**What is expected:** Give an exact transcription limited to the lines from the one with "Screen dimensions: 845x633" through the end of the entries, including both; no pictures belong in it.

**Records supplied:**
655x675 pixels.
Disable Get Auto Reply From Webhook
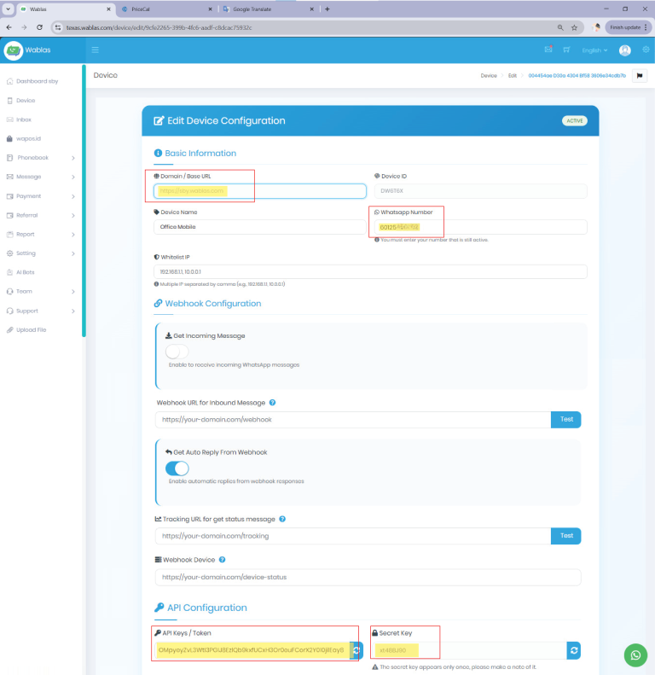coord(177,468)
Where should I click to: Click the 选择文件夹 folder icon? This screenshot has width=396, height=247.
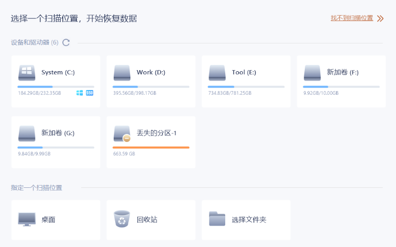tap(217, 219)
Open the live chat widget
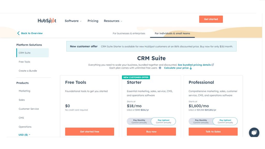The height and width of the screenshot is (149, 265). click(254, 133)
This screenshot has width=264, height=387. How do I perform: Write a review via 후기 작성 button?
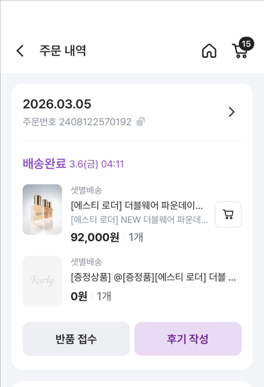(188, 339)
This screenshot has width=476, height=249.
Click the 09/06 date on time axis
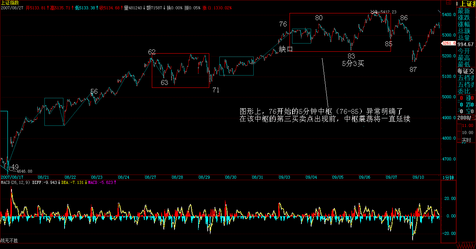(364, 178)
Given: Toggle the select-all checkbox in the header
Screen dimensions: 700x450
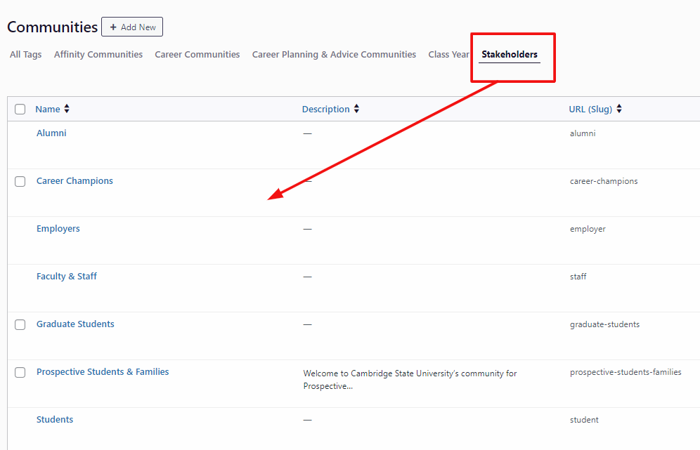Looking at the screenshot, I should click(x=20, y=109).
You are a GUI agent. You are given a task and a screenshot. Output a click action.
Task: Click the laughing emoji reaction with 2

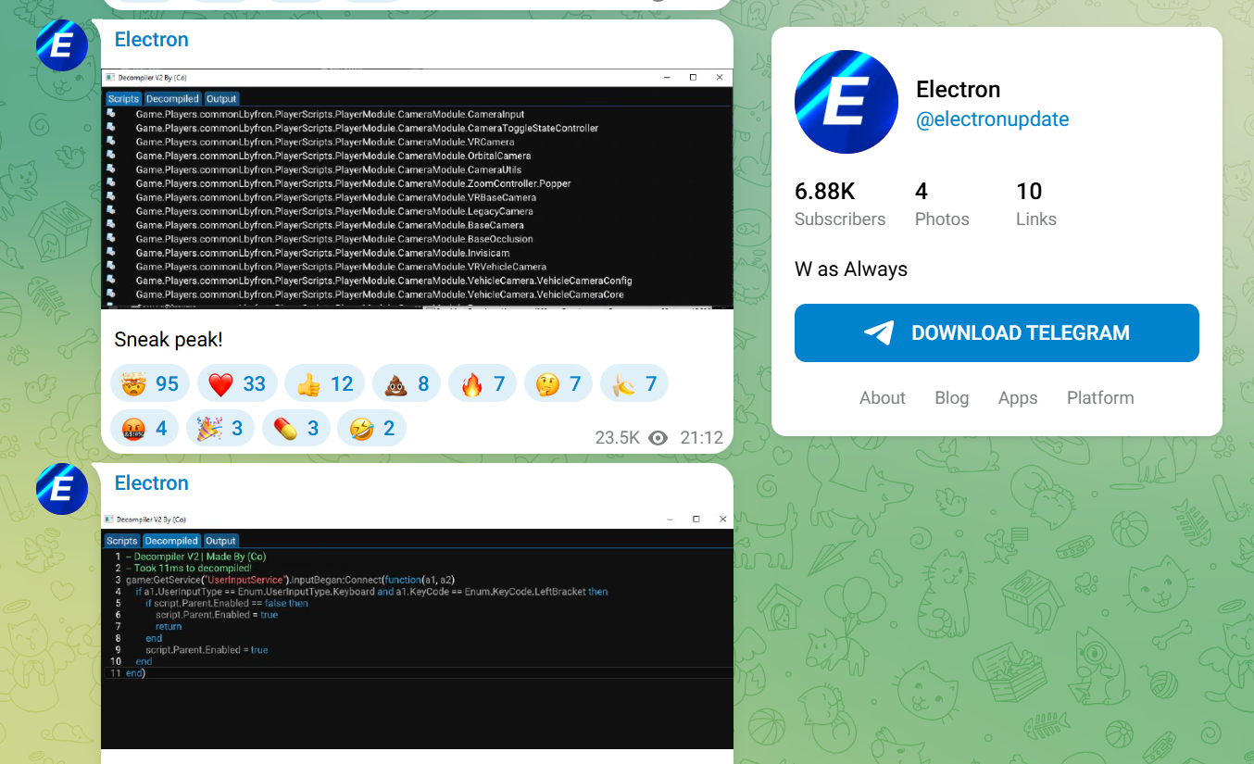tap(371, 429)
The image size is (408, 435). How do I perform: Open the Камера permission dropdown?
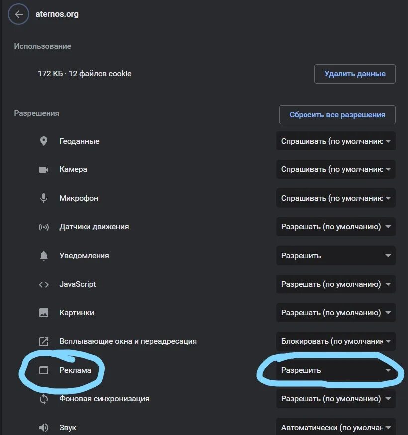point(336,169)
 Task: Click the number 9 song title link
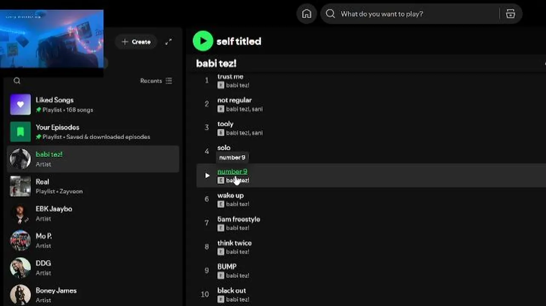(x=232, y=171)
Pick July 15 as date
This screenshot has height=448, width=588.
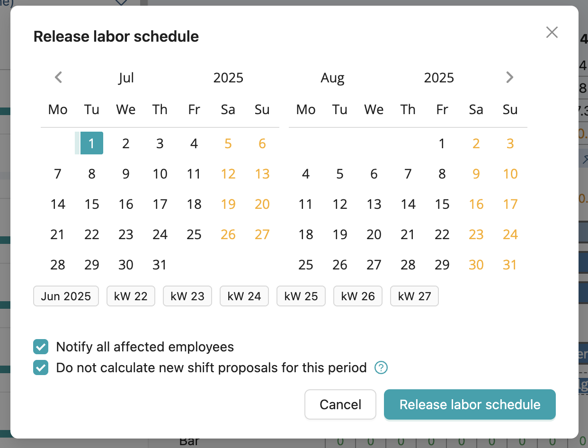click(92, 204)
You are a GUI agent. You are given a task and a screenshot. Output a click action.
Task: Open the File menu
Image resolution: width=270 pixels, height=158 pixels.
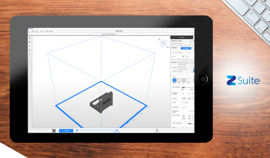click(x=33, y=31)
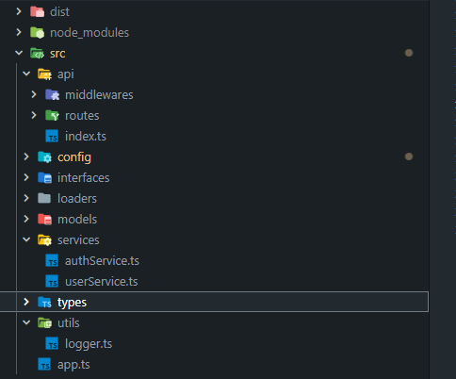Click the red dist folder icon
The height and width of the screenshot is (379, 456).
(x=37, y=12)
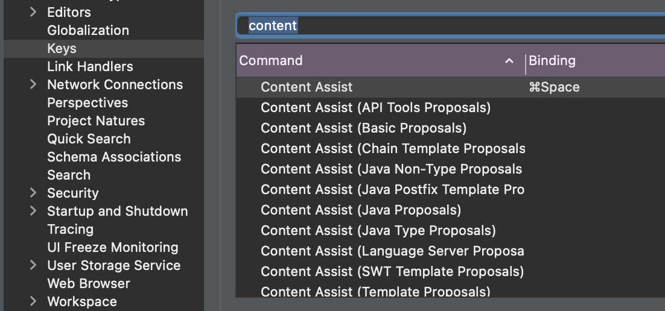Screen dimensions: 665x311
Task: Select the Keys preference page
Action: [62, 48]
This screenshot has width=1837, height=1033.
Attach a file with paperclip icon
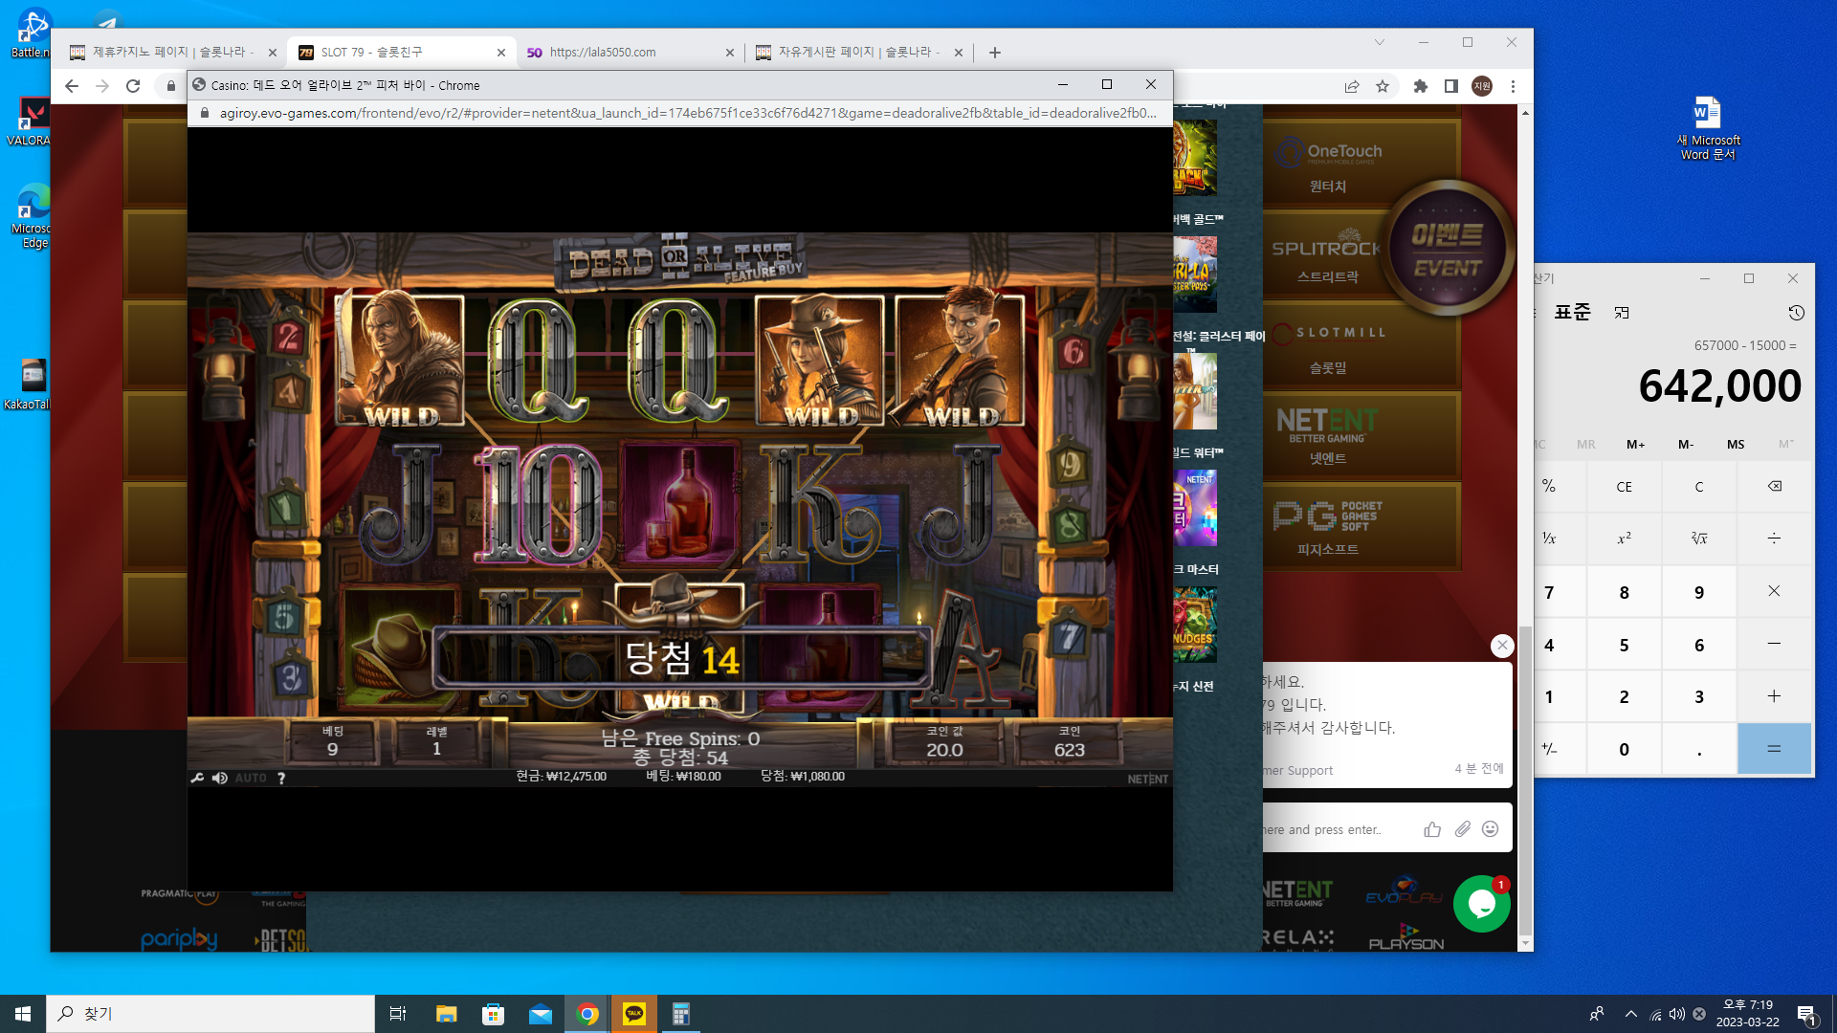click(1462, 829)
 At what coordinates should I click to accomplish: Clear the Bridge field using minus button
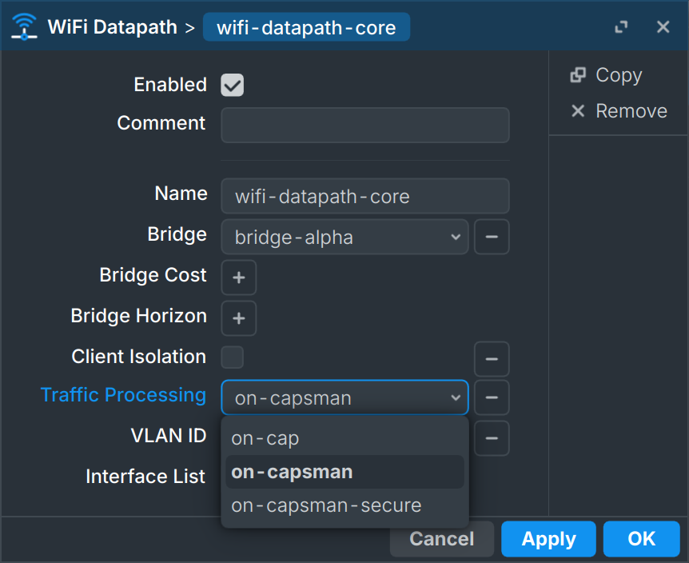pyautogui.click(x=492, y=238)
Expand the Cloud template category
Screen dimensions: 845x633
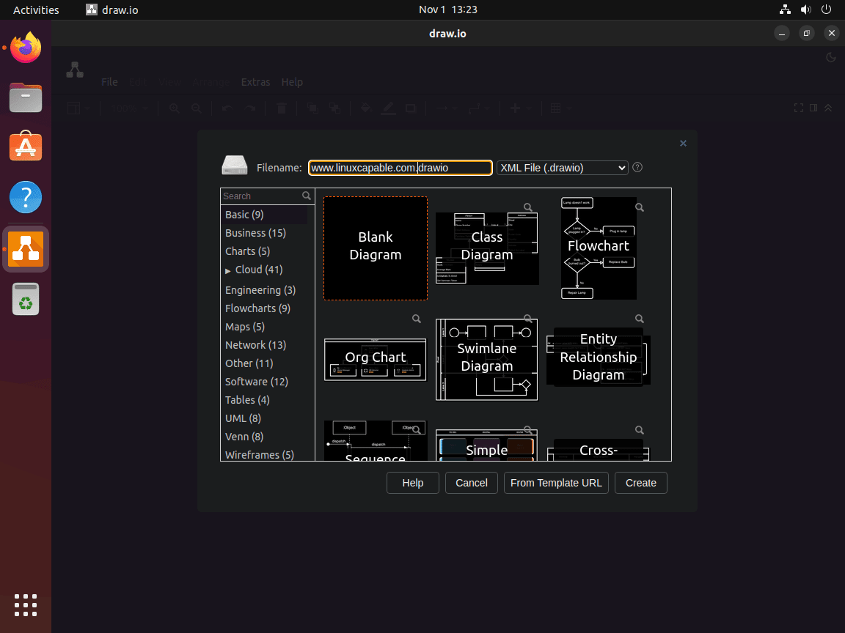(228, 270)
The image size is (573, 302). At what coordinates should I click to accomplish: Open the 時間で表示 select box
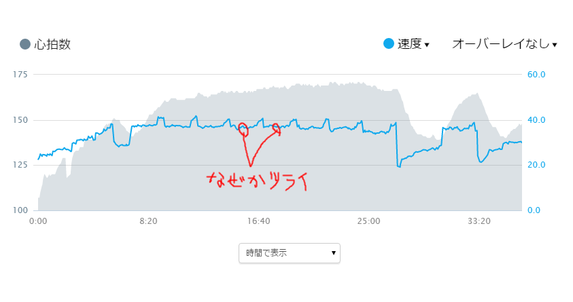point(290,253)
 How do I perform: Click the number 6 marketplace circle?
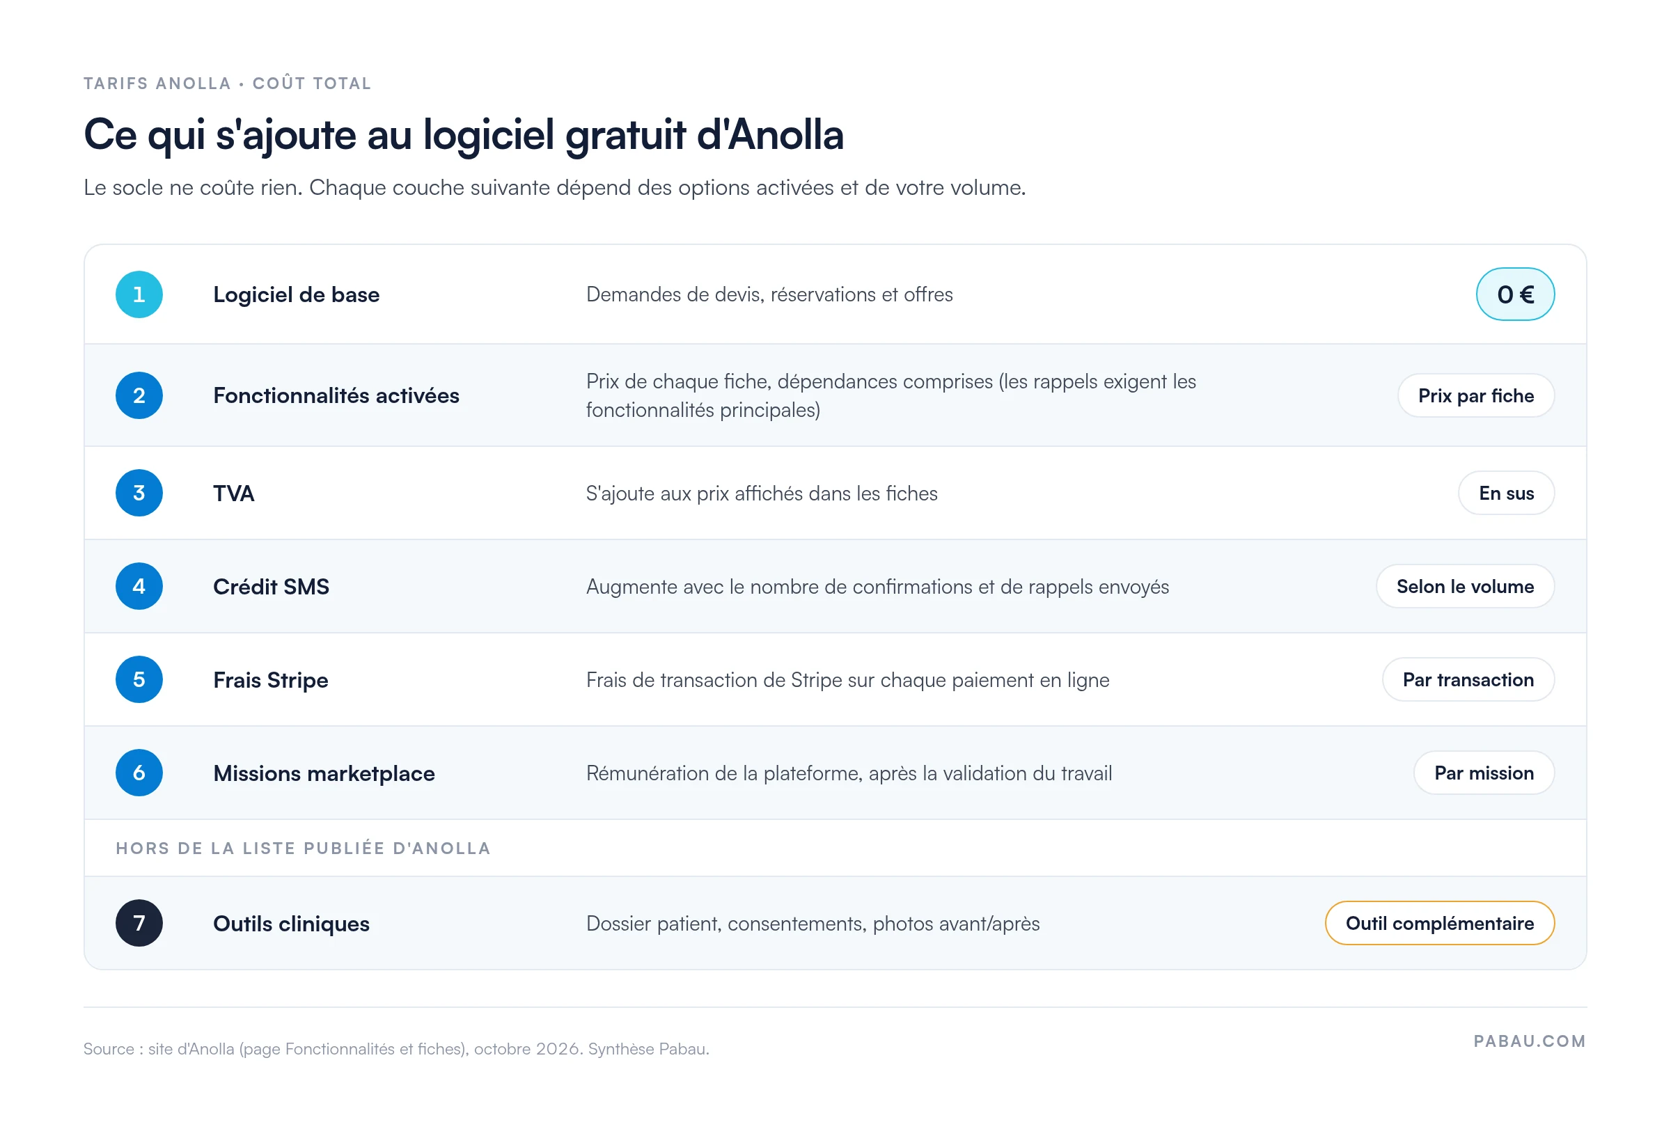coord(139,773)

**Written response:**
Screen dimensions: 845x633
(228, 270)
The image size is (573, 302). At what coordinates should I click to accomplish: Open the 時間で表示 select box
point(290,253)
 How do I perform: Click the number 6 marketplace circle?
coord(139,773)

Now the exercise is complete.